Anneleri Jill, “çocuklarınızın her biri ayrı bir birey, özdeş ikiz bile olsalar. İkisini de eşit düzeyde sevebilirsiniz, ama bu demek değil ki ikisine de aynı tepkileri vereceksiniz, aynı şekilde yaklaşacaksınız” düşüncesindeydi.

Bu, özellikle babaları Terry için böyleydi. Çocuklarıyla ilişkisinde belirleyici olan, kendi çocukluğunda ağabeyi Kevin’le yaşamış olduğu rekabetti; Terry ağabeyiyle kıyaslandığında hep daha zayıf, daha başarısız ve yavaştı.

İkiz çocuklarının doğumundan itibaren, Terry, ağabeyi Kevin’in sahip olduğu ve kendisinde de görmek istediği tüm iyi özellikleri George’da görmüştü ve kendisiyle ilgili küçüklüğünden beri hissettiği tüm olumsuz özellikleri de Tim’e yüklemişti. Tim bir de maalesef annesi Jill’in olumsuz duygularıyla ve çelişkili tutumlarıyla da karşı karşıya kalmıştı.

Sonuçta şizofreniye yakalanan da Tim olmuştu.
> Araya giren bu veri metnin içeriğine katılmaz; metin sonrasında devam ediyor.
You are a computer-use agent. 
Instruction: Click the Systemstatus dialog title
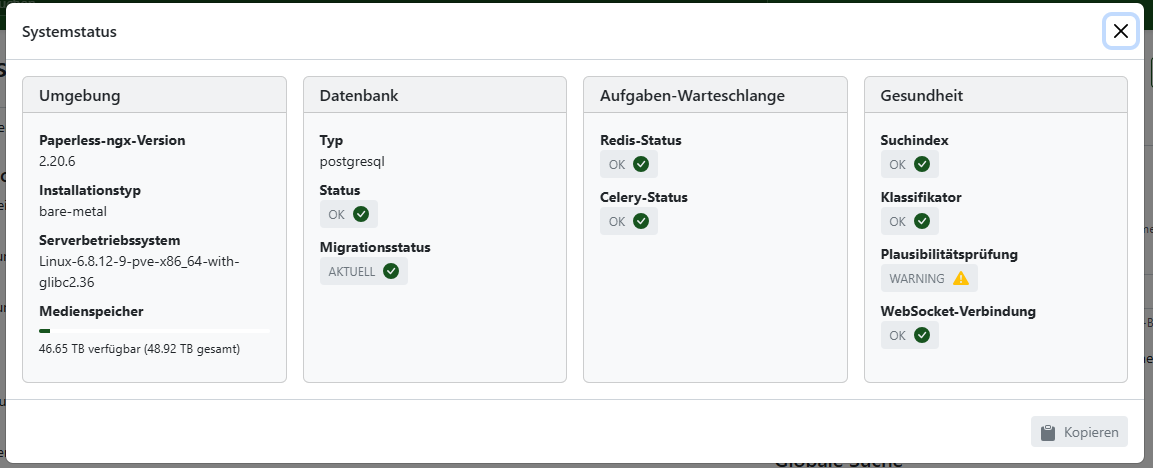tap(70, 32)
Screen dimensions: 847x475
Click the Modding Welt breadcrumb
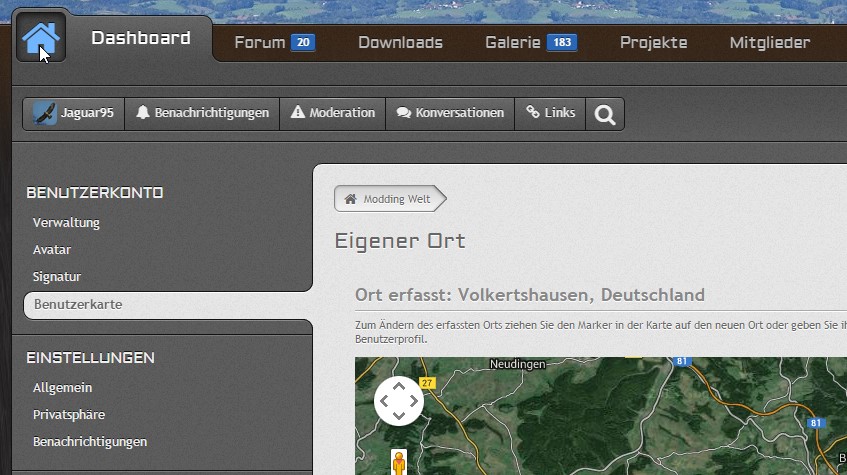388,199
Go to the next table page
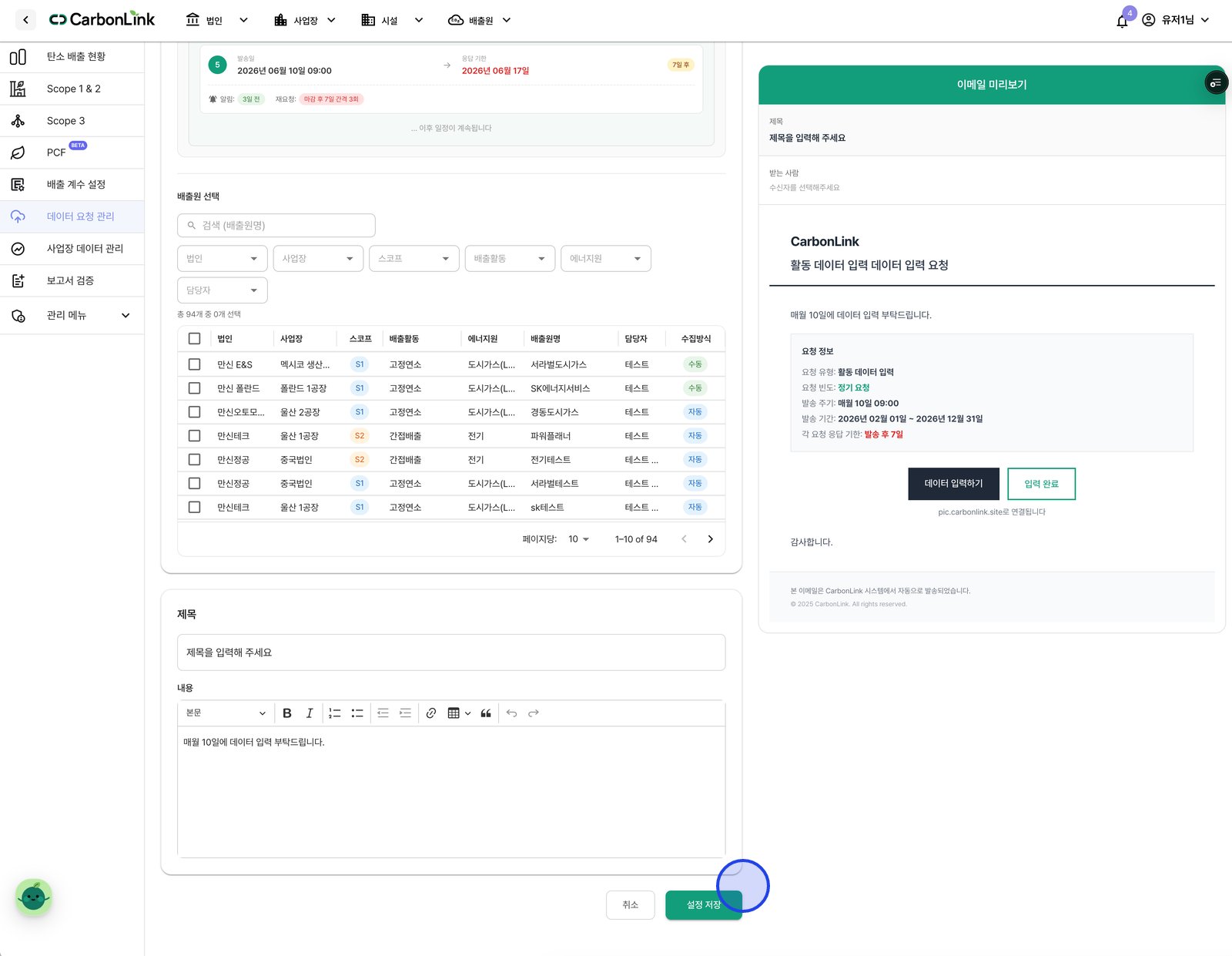This screenshot has height=956, width=1232. click(x=711, y=539)
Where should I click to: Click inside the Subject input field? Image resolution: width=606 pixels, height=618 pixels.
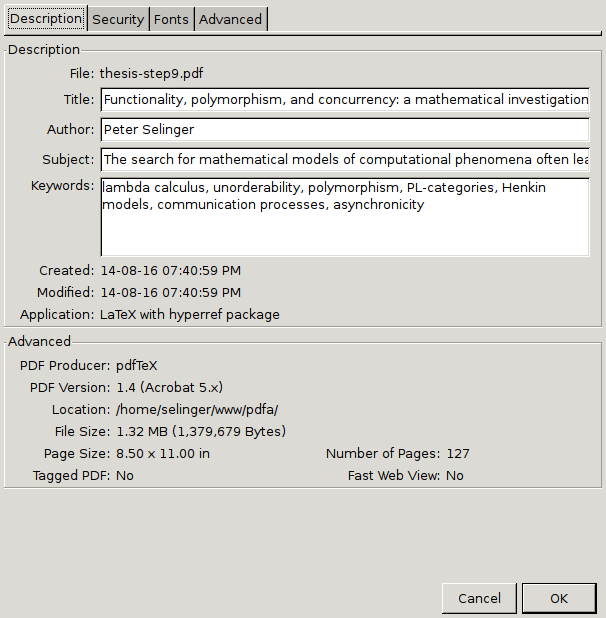(345, 160)
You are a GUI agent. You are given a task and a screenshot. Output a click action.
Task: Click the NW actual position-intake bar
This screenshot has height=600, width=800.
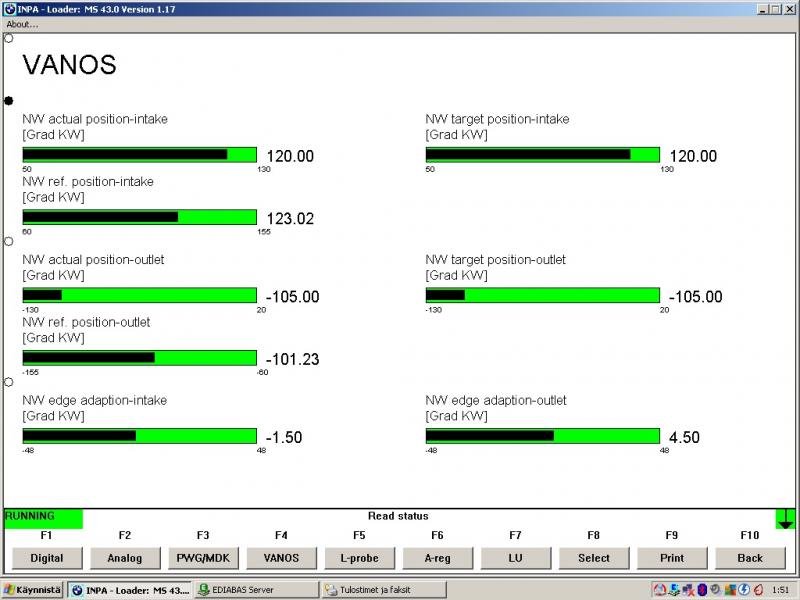coord(139,155)
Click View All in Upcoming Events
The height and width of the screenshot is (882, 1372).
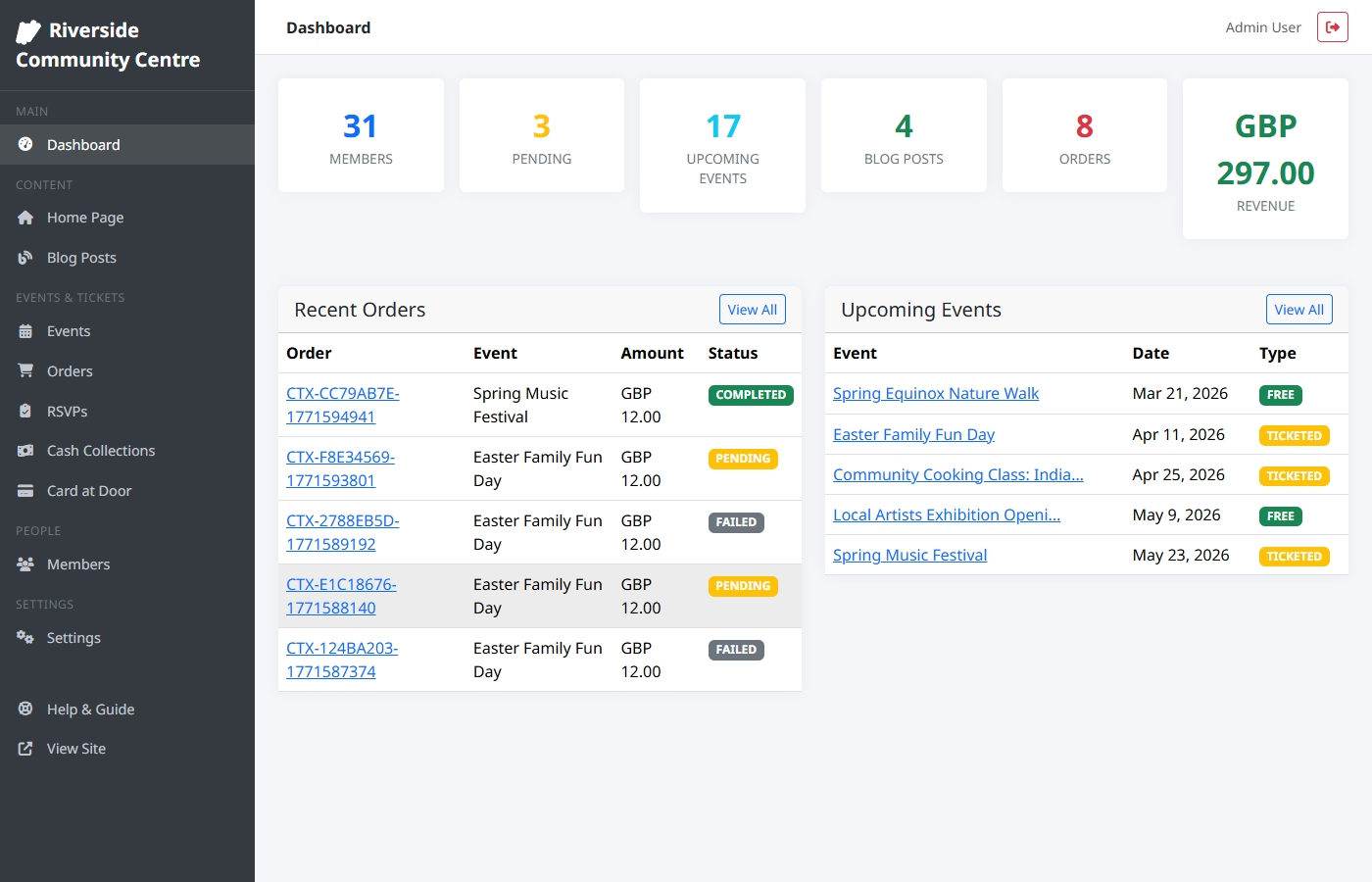[x=1298, y=310]
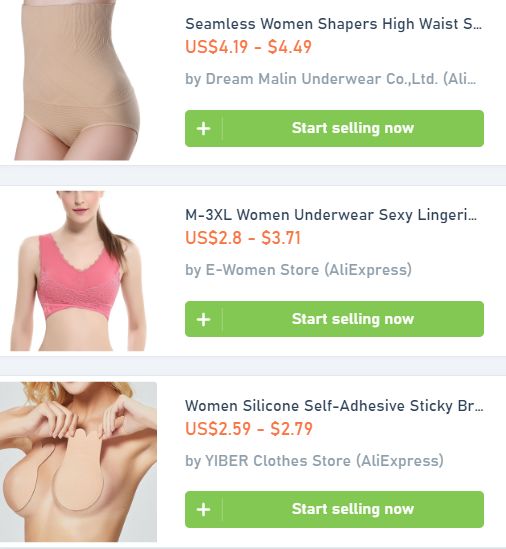Open M-3XL Women Underwear Sexy Lingerie title
The width and height of the screenshot is (506, 549).
tap(331, 215)
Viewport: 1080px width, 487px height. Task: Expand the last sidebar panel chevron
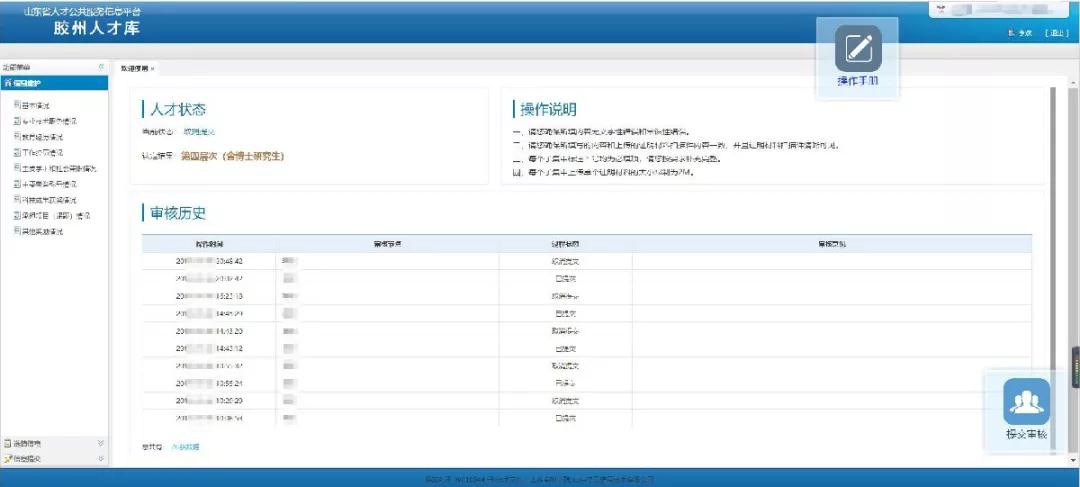[100, 458]
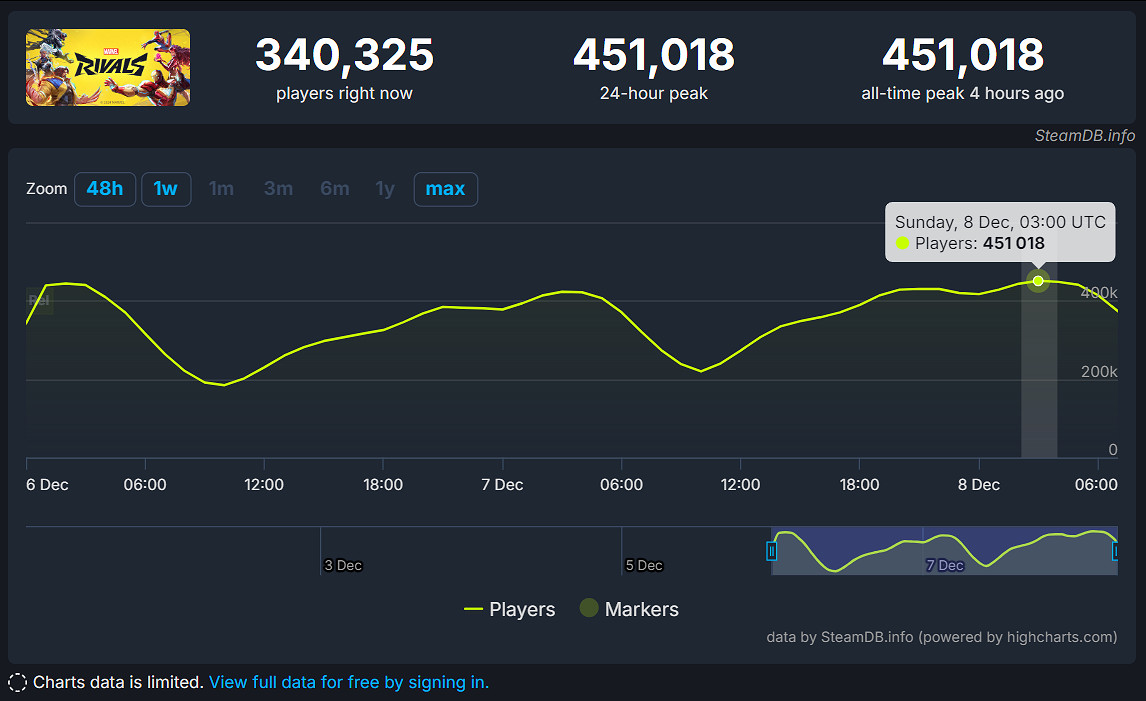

Eğer ebeveyn yaklaşımları bu kadar önemliyse, bunun bize söylediği çok ciddi bir şey: Öyle bir toplum yaratmalıyız ki, ebeveynler ihtiyaç duydukları her türlü yardımı ve desteği alabilmeliler. Bireysel ve toplumsal ekonomik refaha bağlı kalmadan, bu yardım ve desteği sağlamalıyız.